EXERCISE BRIEF: Your answer should consist of each line from the data below that contains "computer".

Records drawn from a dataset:

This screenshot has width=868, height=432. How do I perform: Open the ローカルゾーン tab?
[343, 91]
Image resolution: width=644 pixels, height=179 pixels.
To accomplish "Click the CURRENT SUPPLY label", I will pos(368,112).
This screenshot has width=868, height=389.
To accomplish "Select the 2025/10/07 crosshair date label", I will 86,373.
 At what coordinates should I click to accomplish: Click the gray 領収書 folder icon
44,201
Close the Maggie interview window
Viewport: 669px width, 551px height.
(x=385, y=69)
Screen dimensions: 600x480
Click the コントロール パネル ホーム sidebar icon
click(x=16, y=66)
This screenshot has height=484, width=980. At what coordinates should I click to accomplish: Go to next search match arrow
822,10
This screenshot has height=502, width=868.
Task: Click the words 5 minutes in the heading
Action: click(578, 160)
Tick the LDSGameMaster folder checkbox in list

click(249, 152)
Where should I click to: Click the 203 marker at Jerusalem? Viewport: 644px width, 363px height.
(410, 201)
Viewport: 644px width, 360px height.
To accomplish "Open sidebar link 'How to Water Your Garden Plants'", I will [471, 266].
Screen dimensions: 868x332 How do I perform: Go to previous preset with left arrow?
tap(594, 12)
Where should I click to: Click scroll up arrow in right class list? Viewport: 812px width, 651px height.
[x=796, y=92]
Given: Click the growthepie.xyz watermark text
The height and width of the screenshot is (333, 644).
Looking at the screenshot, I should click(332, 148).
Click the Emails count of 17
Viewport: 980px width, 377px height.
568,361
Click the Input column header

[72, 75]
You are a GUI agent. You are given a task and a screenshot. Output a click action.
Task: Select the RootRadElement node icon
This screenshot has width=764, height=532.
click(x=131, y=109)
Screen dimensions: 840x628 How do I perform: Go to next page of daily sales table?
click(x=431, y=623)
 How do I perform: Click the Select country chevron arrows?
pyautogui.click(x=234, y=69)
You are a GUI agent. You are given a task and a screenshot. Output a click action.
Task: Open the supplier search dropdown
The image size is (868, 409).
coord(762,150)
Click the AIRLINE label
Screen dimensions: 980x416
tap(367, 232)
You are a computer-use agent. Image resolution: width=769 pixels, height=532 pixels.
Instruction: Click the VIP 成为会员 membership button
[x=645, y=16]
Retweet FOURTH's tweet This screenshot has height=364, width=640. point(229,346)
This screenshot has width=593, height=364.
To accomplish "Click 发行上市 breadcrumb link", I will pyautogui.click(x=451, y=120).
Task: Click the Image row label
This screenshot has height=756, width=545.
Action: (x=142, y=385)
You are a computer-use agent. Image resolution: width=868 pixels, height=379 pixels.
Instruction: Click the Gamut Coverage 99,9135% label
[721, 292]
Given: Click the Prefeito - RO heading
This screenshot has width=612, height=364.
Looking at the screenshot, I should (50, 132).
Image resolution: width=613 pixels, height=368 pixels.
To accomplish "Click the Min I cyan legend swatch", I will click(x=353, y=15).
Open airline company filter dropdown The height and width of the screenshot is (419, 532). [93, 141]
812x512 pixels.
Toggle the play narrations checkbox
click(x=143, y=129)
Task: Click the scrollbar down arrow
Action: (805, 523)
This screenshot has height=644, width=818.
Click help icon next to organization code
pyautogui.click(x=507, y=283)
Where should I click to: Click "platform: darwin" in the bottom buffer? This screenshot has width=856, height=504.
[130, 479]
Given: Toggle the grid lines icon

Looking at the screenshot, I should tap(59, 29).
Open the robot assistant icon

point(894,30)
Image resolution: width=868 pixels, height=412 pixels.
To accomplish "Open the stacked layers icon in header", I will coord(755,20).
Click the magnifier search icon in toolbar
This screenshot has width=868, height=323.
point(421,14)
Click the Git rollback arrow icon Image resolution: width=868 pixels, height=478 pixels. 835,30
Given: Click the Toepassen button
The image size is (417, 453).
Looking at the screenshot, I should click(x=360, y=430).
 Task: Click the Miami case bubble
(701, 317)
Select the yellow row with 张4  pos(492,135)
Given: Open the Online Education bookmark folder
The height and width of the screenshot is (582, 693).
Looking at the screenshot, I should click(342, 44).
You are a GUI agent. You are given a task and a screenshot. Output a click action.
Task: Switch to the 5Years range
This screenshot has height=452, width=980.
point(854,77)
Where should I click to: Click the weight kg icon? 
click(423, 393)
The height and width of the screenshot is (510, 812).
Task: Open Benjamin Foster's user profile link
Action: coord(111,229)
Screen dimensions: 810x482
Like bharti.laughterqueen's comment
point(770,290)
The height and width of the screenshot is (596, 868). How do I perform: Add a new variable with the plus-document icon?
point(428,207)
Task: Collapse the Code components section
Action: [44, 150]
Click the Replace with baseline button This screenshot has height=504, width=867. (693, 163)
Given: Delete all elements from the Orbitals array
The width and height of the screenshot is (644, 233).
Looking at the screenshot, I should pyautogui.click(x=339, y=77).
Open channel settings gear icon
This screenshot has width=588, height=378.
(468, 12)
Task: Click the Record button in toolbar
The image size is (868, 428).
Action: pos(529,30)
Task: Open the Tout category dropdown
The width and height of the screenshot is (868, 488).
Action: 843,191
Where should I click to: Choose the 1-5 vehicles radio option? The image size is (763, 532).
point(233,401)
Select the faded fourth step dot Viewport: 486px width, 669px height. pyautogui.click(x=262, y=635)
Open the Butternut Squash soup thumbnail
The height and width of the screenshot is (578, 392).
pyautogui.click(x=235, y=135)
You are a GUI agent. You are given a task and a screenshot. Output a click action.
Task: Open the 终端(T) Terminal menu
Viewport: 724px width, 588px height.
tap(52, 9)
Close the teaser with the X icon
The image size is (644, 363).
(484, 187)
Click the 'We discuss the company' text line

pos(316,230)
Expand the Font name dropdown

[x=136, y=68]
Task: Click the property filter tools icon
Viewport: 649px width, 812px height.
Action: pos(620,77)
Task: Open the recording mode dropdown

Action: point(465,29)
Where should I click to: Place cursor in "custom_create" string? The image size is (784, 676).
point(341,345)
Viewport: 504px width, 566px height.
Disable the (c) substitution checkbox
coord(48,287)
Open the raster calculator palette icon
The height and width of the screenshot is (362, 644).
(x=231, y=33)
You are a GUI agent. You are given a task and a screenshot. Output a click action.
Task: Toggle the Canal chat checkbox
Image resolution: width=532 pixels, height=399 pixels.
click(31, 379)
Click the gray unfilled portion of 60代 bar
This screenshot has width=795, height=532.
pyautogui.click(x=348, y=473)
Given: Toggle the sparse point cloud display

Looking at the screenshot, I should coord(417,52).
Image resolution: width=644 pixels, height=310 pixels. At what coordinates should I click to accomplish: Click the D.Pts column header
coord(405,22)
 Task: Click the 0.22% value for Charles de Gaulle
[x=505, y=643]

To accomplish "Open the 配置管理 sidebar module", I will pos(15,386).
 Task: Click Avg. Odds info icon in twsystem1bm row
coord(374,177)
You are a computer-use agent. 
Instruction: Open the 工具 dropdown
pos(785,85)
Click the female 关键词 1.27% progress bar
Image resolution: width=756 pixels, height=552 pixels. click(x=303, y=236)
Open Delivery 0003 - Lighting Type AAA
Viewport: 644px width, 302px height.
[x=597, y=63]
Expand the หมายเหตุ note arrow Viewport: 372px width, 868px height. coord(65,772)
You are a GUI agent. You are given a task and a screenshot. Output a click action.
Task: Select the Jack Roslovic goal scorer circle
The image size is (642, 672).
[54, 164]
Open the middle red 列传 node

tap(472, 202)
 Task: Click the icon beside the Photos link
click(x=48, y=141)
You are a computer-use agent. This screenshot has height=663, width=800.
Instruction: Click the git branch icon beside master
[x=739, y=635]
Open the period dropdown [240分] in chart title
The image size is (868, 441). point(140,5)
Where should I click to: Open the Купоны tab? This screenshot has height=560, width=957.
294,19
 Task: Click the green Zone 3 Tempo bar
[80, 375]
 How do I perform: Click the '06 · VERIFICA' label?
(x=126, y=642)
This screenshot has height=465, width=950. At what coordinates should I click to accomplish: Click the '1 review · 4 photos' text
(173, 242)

ANSWER TO THIS EXERCISE:
You are a computer-use agent. Image resolution: width=769 pixels, height=532 pixels.
You are a computer-use agent. Image resolution: width=868 pixels, height=379 pixels.
You are a computer-use agent. 
You are a computer-use agent. This screenshot has height=663, width=800.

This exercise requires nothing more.